Kedua, insiden ini menunjukkan pentingnya memiliki strategi pemulihan data yang efektif. Ketika data vital dikunci oleh peretas, waktu pemulihan menjadi sangat krusial. Pemerintah dan organisasi perlu memastikan bahwa mereka memiliki cadangan data yang aman dan rencana pemulihan bencana yang komprehensif.

Ketiga, kerjasama internasional dalam penegakan hukum siber harus diperkuat.
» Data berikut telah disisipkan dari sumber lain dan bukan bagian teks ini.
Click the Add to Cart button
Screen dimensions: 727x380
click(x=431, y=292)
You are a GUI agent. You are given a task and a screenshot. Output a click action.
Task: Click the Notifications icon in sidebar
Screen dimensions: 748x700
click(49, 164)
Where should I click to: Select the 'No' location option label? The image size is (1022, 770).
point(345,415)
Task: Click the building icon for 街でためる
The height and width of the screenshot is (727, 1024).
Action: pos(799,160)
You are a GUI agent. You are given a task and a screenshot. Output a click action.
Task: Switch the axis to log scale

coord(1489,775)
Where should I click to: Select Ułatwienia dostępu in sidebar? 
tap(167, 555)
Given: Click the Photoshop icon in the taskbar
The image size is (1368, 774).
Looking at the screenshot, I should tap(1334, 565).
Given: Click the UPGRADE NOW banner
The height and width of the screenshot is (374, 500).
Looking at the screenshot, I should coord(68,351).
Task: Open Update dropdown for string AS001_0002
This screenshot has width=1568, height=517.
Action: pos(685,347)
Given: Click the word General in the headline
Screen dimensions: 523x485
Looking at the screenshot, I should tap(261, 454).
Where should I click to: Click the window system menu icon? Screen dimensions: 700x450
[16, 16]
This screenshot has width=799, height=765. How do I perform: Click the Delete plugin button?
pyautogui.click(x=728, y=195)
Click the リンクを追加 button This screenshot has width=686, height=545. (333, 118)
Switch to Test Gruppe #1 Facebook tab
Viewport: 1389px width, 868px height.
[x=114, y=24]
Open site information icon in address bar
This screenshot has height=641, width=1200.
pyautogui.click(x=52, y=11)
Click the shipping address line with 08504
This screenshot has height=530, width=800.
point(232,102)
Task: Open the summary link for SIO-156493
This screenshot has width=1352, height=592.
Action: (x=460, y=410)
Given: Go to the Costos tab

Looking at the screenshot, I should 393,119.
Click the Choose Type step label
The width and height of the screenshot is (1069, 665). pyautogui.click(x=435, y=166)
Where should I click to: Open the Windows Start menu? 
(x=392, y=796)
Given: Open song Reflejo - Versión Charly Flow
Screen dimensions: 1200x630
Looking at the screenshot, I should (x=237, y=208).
Kelompok peretas seringkali beroperasi lintas negara, sehingga kerjasama dengan badan keamanan siber internasional sangat penting untuk menangkap dan menghukum para pelaku.

Serangan ransomware terhadap PDNS 2 oleh Brain Cipher menjadi pengingat keras akan pentingnya keamanan siber. Meski kelompok peretas tersebut mengklaim telah menghapus data yang dicuri, insiden ini menyoroti kelemahan yang ada dalam sistem keamanan data nasional. Untuk mengatasi ancaman ini, diperlukan upaya terpadu dari semua pihak terkait, termasuk peningkatan teknologi, kebijakan, dan kerjasama internasional. Dengan langkah-langkah yang tepat, Indonesia dapat memperkuat pertahanannya terhadap ancaman siber dan melindungi data penting milik negara dan warganya.